第64回
建築基準法の耐震基準には本質的な欠陥がある
建築&住宅ジャーナリスト 細野 透氏
2009年3月4日
シンクタンク「東京財団」が、「建築基準法の耐震基準には本質的な欠陥があるので、これを改正すべきである」とする注目すべき提言(※)を行った。提言は3項目から構成されている。
※提言のPDFファイルはこちら
提言1は、「悪名高い」建築基準法第1条の改正である。現行法ではこう定められている。
第1条。「この法律は、建築物の敷地、構造、設備及び用途に関する最低の基準を定めて、国民の生命、健康及び財産の保護を図り、もつて公共の福祉の増進に資することを目的とする」
これを、次のように改める。
第1条。

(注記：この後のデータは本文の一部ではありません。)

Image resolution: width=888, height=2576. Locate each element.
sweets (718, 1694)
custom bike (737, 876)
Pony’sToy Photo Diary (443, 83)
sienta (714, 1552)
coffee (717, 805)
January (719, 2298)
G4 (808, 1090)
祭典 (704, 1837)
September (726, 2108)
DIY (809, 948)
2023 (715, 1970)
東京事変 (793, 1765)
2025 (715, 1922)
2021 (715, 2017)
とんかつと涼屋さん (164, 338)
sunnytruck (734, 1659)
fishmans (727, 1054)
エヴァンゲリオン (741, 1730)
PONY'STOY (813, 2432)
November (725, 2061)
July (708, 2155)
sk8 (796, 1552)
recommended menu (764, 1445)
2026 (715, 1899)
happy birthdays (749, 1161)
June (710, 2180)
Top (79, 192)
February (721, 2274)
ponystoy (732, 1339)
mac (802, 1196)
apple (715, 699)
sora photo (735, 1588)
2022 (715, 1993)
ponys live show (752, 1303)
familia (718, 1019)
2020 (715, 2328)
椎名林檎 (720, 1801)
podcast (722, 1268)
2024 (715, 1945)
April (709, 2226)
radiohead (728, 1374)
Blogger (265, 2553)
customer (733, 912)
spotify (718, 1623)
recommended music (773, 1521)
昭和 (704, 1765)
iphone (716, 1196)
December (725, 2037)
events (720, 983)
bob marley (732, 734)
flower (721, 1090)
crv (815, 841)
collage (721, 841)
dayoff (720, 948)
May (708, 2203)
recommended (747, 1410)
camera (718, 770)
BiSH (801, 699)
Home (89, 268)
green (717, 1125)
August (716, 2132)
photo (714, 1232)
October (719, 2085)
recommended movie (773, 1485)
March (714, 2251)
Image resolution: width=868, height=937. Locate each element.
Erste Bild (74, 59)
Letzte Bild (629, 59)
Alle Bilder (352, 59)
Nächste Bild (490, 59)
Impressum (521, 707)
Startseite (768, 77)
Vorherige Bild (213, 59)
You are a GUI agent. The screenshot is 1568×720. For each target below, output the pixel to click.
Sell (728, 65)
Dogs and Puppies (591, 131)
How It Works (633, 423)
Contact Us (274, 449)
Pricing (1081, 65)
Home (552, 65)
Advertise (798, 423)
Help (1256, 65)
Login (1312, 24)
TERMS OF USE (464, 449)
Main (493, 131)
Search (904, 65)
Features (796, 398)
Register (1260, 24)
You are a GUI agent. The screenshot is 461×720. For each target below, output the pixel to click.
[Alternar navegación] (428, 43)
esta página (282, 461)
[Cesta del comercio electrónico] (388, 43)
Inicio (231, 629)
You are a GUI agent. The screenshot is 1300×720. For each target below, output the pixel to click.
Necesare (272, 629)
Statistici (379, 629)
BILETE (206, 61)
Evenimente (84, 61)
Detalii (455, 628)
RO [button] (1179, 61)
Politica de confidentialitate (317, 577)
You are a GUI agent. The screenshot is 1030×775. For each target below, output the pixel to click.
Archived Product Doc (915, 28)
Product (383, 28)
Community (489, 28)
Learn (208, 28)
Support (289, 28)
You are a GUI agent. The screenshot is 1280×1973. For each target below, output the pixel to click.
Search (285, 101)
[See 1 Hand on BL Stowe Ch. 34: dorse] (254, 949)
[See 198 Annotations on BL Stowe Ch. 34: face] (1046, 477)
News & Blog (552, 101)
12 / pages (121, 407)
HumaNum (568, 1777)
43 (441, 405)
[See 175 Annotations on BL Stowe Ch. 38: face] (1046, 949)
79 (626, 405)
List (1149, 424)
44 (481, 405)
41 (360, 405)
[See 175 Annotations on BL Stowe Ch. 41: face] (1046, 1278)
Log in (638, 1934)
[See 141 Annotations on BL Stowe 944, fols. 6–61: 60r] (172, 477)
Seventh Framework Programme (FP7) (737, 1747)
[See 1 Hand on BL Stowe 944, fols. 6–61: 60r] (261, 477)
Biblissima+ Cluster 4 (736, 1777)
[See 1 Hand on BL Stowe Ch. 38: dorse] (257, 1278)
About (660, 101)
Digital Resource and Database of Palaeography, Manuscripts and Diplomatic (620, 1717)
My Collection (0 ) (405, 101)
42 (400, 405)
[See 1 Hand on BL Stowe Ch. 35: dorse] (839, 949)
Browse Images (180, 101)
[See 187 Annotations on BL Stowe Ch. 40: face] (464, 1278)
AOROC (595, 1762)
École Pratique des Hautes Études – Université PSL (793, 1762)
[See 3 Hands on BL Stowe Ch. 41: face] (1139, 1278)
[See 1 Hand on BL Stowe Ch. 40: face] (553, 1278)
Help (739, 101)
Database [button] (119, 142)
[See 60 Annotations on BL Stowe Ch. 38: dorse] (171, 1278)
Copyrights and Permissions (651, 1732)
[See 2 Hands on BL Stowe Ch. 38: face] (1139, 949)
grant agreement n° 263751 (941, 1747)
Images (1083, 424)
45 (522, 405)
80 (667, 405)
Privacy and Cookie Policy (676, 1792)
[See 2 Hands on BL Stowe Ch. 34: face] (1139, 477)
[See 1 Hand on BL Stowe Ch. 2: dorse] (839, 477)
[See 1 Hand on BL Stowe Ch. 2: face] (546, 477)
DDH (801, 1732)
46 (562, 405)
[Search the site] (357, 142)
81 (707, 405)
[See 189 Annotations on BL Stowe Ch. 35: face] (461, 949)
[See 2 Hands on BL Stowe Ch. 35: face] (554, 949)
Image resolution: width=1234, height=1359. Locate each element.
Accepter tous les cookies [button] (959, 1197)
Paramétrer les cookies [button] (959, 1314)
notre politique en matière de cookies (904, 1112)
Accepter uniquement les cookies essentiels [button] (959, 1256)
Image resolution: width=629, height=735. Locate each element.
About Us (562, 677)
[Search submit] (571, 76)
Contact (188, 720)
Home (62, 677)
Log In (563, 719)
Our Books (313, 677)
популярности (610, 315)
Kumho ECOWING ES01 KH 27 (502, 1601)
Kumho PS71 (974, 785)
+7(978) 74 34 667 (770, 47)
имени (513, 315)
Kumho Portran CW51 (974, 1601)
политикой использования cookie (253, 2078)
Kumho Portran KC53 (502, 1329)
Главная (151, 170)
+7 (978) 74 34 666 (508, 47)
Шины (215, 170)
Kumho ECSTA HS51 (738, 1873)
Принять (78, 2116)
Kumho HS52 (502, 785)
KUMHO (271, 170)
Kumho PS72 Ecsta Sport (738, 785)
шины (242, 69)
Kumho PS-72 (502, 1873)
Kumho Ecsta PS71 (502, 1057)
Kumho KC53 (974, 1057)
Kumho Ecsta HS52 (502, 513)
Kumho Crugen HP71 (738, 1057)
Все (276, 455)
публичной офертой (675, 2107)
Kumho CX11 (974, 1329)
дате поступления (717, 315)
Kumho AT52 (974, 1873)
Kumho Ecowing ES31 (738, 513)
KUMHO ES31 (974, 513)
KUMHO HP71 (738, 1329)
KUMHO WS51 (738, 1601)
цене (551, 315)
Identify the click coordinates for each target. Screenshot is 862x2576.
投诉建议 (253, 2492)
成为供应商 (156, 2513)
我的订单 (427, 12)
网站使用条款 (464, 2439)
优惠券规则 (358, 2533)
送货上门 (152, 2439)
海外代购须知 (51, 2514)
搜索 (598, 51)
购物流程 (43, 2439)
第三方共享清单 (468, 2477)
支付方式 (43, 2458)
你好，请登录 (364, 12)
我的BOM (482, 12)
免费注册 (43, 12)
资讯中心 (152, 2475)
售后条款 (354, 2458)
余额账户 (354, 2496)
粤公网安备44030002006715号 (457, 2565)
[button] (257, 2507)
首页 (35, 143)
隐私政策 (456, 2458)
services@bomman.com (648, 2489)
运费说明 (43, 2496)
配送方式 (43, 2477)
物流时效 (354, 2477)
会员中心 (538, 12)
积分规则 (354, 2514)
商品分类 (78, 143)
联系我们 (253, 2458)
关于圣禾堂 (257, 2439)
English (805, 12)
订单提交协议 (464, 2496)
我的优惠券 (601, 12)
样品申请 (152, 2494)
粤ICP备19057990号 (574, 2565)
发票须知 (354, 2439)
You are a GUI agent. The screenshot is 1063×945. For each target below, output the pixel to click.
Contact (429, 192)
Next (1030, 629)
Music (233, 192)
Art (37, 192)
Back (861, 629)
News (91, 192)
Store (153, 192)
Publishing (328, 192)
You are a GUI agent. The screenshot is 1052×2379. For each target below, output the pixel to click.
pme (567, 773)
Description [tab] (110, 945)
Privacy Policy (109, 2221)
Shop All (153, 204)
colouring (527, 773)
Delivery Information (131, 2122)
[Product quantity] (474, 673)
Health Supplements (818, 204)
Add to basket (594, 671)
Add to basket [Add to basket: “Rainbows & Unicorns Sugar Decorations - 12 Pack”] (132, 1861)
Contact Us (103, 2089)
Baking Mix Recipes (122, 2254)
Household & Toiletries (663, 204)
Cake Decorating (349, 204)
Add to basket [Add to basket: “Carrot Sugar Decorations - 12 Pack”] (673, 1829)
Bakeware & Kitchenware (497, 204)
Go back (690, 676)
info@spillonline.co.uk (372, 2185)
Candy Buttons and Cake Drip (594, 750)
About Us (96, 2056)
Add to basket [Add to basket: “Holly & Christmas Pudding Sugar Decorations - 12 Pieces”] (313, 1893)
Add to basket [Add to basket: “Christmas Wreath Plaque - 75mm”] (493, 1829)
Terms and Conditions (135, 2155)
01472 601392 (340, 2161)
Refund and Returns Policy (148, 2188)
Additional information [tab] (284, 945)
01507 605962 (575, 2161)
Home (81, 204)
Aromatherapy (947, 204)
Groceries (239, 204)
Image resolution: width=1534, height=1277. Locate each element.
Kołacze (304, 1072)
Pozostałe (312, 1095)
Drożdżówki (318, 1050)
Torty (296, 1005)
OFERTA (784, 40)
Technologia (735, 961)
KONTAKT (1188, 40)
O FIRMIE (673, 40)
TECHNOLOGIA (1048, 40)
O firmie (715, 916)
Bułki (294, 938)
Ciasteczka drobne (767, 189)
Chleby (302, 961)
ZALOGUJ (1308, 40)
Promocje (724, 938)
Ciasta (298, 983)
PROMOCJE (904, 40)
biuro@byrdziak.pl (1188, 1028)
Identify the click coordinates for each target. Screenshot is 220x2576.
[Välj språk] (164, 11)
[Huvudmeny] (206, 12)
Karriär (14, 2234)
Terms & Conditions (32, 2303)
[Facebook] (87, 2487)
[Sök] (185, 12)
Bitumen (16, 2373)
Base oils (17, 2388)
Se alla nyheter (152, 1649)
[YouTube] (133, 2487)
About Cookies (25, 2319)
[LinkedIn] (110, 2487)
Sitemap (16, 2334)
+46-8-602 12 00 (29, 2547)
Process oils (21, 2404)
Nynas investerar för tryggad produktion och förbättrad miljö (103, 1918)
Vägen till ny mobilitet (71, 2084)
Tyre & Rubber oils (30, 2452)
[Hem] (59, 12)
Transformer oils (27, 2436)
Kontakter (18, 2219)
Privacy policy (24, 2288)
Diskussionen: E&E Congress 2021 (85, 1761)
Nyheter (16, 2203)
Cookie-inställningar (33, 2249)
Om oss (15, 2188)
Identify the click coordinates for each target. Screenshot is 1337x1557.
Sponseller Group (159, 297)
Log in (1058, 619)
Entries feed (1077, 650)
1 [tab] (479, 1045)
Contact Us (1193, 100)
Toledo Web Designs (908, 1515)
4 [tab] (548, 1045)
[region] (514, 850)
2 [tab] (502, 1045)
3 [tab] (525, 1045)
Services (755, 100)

「この法律は、建築物の敷地、構造、設備及び用途に関する現代の最新の科学的知見に基づいた基準を定めて、国民の生命、健康及び財産の保護を図り、もつて公共の福祉の増進に資することを目的とする」
現行法では「最低の基準」となっているのを、「現代の最新の科学的知見に基づいた基準」と改正しようというのである。そして、「専門家委員会を組織し、最新の知見に基づいた耐震基準を定期的(例えば5年おき)に更新する」ことを求めている。
提言2は、最低基準の標準規準への転換である。
現行法の最低基準が要求しているのは、「震度6強の地震が来ても倒壊しない(建物の中にいる人は死なない)」ことである。これに対して、提言では、例えば「弱い震度7の地震で倒壊しない」「強い震度7の地震でも倒壊しない」など、幅を持たせた標準規準に改める。
そして、耐震等級の幅を「+2~-2」まで5段階に分けて、「-2」が現行建築基準法における最低基準とほぼ同等となるように設定する。設計者は建築物を設計する場合、建築主にこの等級を明示し、各等級の地震被害リスクを説明した上で事前に同意を得なければならない、と求めている。
提言3は、耐震等級の表示義務である。住宅業者(販売者、賃貸人)には、消費者(購入者、賃借人)に対し、その建物がどの耐震等級で建てられているかについての表示、説明義務を課すことを求めている。